O enredo era a corrida para descobrir o mistério do ADN, que todos temiam fosse ganha pelo poderoso e rico americano Pauling. Há ciúmes fascinantes, duplicidades, conspirações, vaidades e atitudes teatrais. Watson odiava os vestidos de Rosalind Franklin e seu mau gosto de intelectual afetada, criticava seus penteados, sua maquiagem e a achava mal-humorada, intolerante e rabugenta. Insistia em chamá-la de “Rosy”, o que a deixava furiosa. No Cavendish ele se consolava dizendo que “o melhor lugar para uma feminista era no laboratório de outra pessoa”.

A descrição de uma visita de Watson ao Kings, no stand:

“De repente Rosy veio do outro lado do balco do laboratório, que nos separava, e caminhou para mim. Temendo que, na sua fúria me atacasse, eu… recuei rapidamente para a porta aberta.”

O assalto –  quem sabe, assassinato? – foi evitado pela cavalheiresca intervenção de Maurice Wilkins. Essa cena desagradável jamais teria acontecido entre médicos, embora um comunicado do presidente na sociedade Real de Medicina, em 1963, mencione troca de socos entre Sir Peter Freyer e Hurry Fenwick, devido a uma controvérsia sobre métodos de remoção da próstata.

 O professor de física de Cavendish era Sir William Lawrence Bragg (1890-1971), prêmio Nobel de física com sua cristalografa dos raios X 1915. Como qualquer chefe de laboratório, ele devia preferir uma vida calma às rusgas e entusiasmos dos assistentes mais novos, cujo trabalho, ele sabia por experiência, podia estremecer o mundo ou ser completamente sem valor.
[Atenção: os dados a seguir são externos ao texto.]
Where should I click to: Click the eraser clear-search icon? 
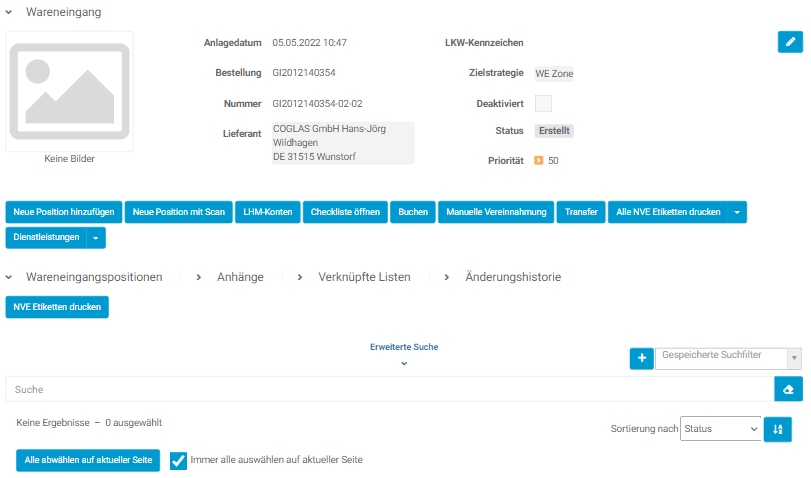788,389
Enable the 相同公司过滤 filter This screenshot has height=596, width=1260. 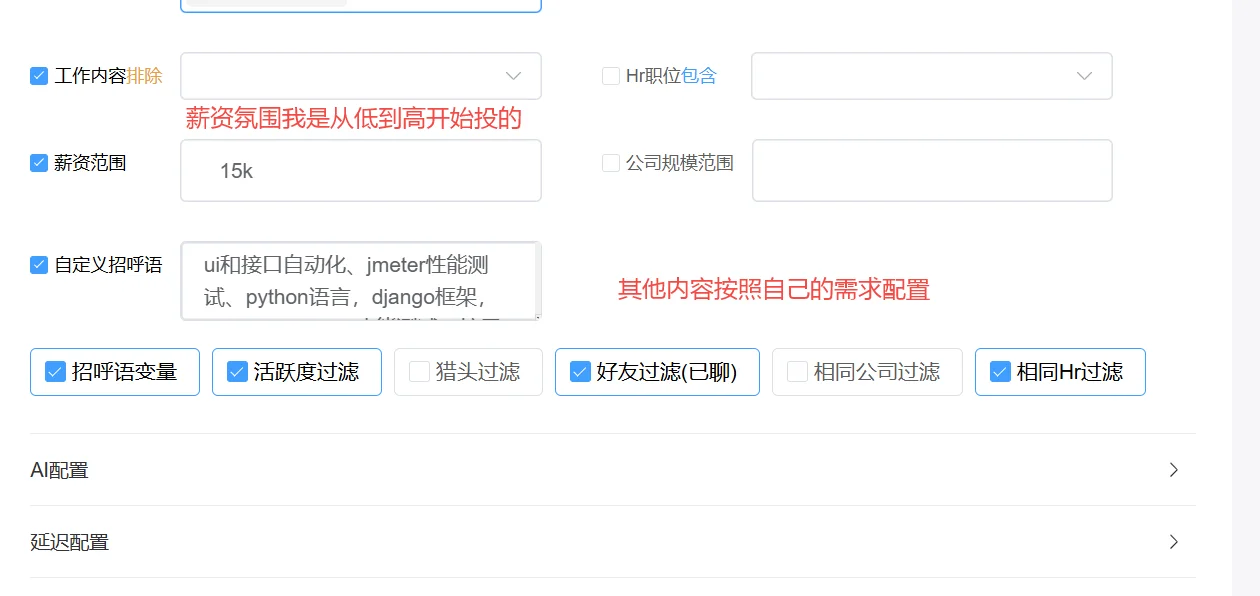tap(796, 371)
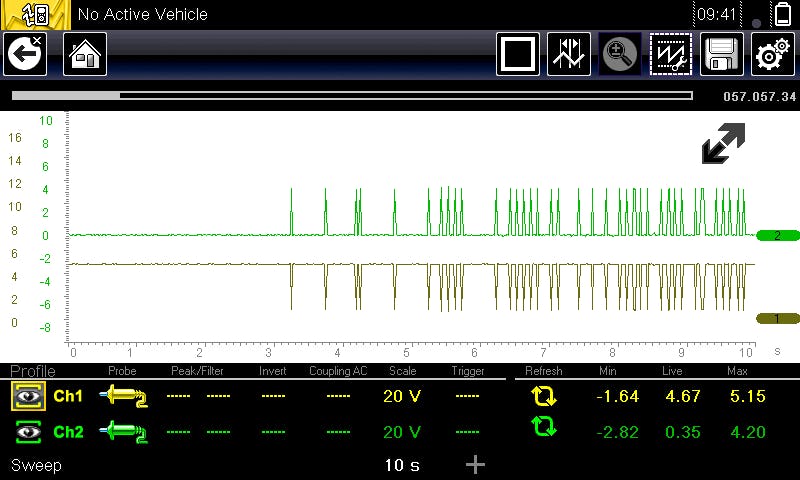Toggle Ch1 Invert setting
This screenshot has width=800, height=480.
coord(273,397)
 Porém, Sir Lawrence sentiu-se na obrigação de contribuir com um prefácio para o livro desdenhoso de Watson, A hélice dupla, no qual ele usa uma franqueza parecida com a do diarista Pepys. Evidentemente, ele era um mestre da atenuação solene.

 Watson venceu a corrida. Ou foi ejetado para o posto? A investigação dos cristais de ADN por meio dos raios X, feita por Rosy, começou a desembaraçar sua estrutura molecular, entre janeiro de 1951 e junho de 1952. No dia 6 de fevereiro de 1953, Wilkins (de modo pouco elegante) mostrou uma das radiografas de Rosy para Watson, que exclamou: “Veja, aqui está a hélice e aquela maldita mulher não a vê. Então, talvez Rosy tenha sido a primeira a descobrir a idéia reprodutora do século. Mas, no meio do entusiasmo, ninguém lembrou de perguntar. Ela nunca se conformou. Morreu de câncer na primavera de 1958, aos 37 anos. Trinta e quatro anos depois, a English Heritage resolveu por uma placa no seu apartamento.

 A Hélice Dupla foi brevemente proclamada por Watson e Crick num artigo de 900 palavras, na revista Nature, de abril de 1953. Porém, Crick havia anunciado: “Nós encontramos o segredo da vida!”  tomando sua cerveja Abbot, durante almoço no Eagle.